*** Data in this exercise Section Begins ***
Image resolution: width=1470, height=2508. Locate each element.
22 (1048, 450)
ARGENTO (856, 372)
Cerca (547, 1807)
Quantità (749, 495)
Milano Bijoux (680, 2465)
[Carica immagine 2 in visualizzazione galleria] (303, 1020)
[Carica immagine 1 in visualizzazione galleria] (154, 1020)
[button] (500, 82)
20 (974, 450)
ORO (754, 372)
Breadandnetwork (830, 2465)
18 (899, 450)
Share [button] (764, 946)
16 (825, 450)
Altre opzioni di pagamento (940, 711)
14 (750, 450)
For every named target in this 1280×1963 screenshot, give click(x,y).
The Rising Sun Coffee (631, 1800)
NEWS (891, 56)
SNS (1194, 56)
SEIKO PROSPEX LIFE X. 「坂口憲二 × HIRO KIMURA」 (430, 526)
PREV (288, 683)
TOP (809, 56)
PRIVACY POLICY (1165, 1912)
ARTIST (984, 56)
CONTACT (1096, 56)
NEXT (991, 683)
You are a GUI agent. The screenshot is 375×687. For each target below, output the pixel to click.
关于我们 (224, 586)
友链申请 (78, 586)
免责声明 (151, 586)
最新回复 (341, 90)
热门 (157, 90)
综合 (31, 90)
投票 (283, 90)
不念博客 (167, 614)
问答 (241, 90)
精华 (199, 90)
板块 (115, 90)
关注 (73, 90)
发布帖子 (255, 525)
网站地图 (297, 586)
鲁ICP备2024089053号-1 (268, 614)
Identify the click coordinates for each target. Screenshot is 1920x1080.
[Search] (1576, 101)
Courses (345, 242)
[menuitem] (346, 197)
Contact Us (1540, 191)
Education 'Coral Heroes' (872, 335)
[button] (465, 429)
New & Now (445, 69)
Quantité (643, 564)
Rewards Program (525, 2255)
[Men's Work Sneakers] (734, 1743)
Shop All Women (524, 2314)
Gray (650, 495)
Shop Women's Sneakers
*** Data in this exercise Section Ends ***
Your assignment:
Print nothing but the lines from the one containing "网站地图 (297, 586)" through the end of the listing above, exactly as written.

Output:
网站地图 (297, 586)
鲁ICP备2024089053号-1 (268, 614)
Identify the click coordinates for each target. Screenshot is 1920x1080.
[Search] (1576, 101)
Courses (345, 242)
[menuitem] (346, 197)
Contact Us (1540, 191)
Education 'Coral Heroes' (872, 335)
[button] (465, 429)
New & Now (445, 69)
Quantité (643, 564)
Rewards Program (525, 2255)
[Men's Work Sneakers] (734, 1743)
Shop All Women (524, 2314)
Gray (650, 495)
Shop Women's Sneakers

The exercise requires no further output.